Add label encoder #5067

LiuYuHui · 2020-06-15T03:44:27Z

Related to #5054
Add LabelEncoder/MulticlassLabelsEncoder/BinaryLabelEncoder

src/shogun/labels/BinaryLabelEncoder.h

gf712 · 2020-06-15T06:32:40Z

src/shogun/labels/BinaryLabelEncoder.h

+			    transformed_vec.begin(), transformed_vec.end(),
+			    transformed_vec.begin(), [](float64_t e) {
+				    if (std::abs(e - 0.0) <=
+				        std::numeric_limits<float64_t>::epsilon())


Math::fequals does this

plz dont change it to Math:: ;) we wanna kill that thing sooner or later

hmm I guess we need to replace this with a utility function somewhere then? Because this is quite a common operation

could be an issue, and then while we are at it can also replace all the CMath::fequals calls

I think we should either introduce this utility function now, or just use CMath::fequals and include this in a larger refactor (it is copy paste)

src/shogun/labels/BinaryLabelEncoder.h

gf712 · 2020-06-15T06:36:09Z

src/shogun/labels/BinaryLabelEncoder.h

+			    "BinaryLabel should contain only two elements");
+
+			return SGVector<float64_t>(
+			    unique_labels.begin(), unique_labels.end());


isn't this the result of fit_impl?

gf712 · 2020-06-15T06:42:38Z

tests/unit/labels/LabelsEncoder_unittest.cc

+TEST(BinaryLabelEncoder, fit_transform)
+{
+	auto label_encoder = std::make_shared<BinaryLabelEncoder>();
+	SGVector<int32_t> vec{-1, -1, 1, -1, 1};


what about something with values that are not {-1,1}. Could you also test for something with more than two labels to make sure the exception is thrown?

if values are not {-1, 1}, they will be transformed to {-1, 1}, i will add more unite test.

I guess you want to test

binary labels are passed (no-op)

labels with two unique values are passed (and transformed into binary)

labels with fewer or more than two unique values are passed (error)

gf712 · 2020-06-15T06:43:34Z

tests/unit/labels/LabelsEncoder_unittest.cc

+TEST(MulticlassLabelsEncoder, fit_transform)
+{
+	auto label_encoder = std::make_shared<MulticlassLabelsEncoder>();
+	SGVector<float64_t> vec{1, 2, 2, 6};


I am assuming something with negative values and 0 would also work?

gf712 · 2020-06-15T06:44:41Z

tests/unit/labels/LabelsEncoder_unittest.cc

+
+	auto inv_result = label_encoder->inverse_transform(result_labels)
+	                      ->as<MulticlassLabels>()
+	                      ->get_labels();


could you also test for something that isn't the result? For example something like {2,0,1,0}?

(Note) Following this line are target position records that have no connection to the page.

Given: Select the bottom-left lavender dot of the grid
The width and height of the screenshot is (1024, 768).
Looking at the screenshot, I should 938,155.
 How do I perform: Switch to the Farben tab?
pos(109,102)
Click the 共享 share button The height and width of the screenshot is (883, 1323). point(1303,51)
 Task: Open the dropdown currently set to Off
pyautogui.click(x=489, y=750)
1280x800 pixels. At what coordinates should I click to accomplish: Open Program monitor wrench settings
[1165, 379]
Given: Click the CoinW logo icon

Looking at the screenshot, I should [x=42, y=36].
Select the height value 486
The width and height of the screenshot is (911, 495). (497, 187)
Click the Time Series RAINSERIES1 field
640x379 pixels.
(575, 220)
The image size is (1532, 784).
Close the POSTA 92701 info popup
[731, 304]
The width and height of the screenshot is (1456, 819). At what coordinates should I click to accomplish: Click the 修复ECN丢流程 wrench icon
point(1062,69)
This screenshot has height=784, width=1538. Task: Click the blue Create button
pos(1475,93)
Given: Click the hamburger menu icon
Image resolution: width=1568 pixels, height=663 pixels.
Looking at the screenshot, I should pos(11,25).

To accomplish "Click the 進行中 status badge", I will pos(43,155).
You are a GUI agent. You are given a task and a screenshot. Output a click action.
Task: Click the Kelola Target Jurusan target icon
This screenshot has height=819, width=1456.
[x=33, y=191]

Also what happens when you transform with something that wasn't fitted? For example if now there was a labels 3, but your labels space is {1,2,6}?

gf712

Good start! I have some questions. But I think I just misunderstood the design. It would be good to add more tests and think of all possible corner cases

gf712 · 2020-06-15T07:33:43Z

src/shogun/labels/LabelEncoder.h

+			std::transform(
+			    result_vector.begin(), result_vector.end(),
+			    original_vector.begin(),
+			    [& normalized_to_origin = normalized_to_origin](const auto& e) {


btw if you don't rename a variable you can just write it as [&normalized_to_origin]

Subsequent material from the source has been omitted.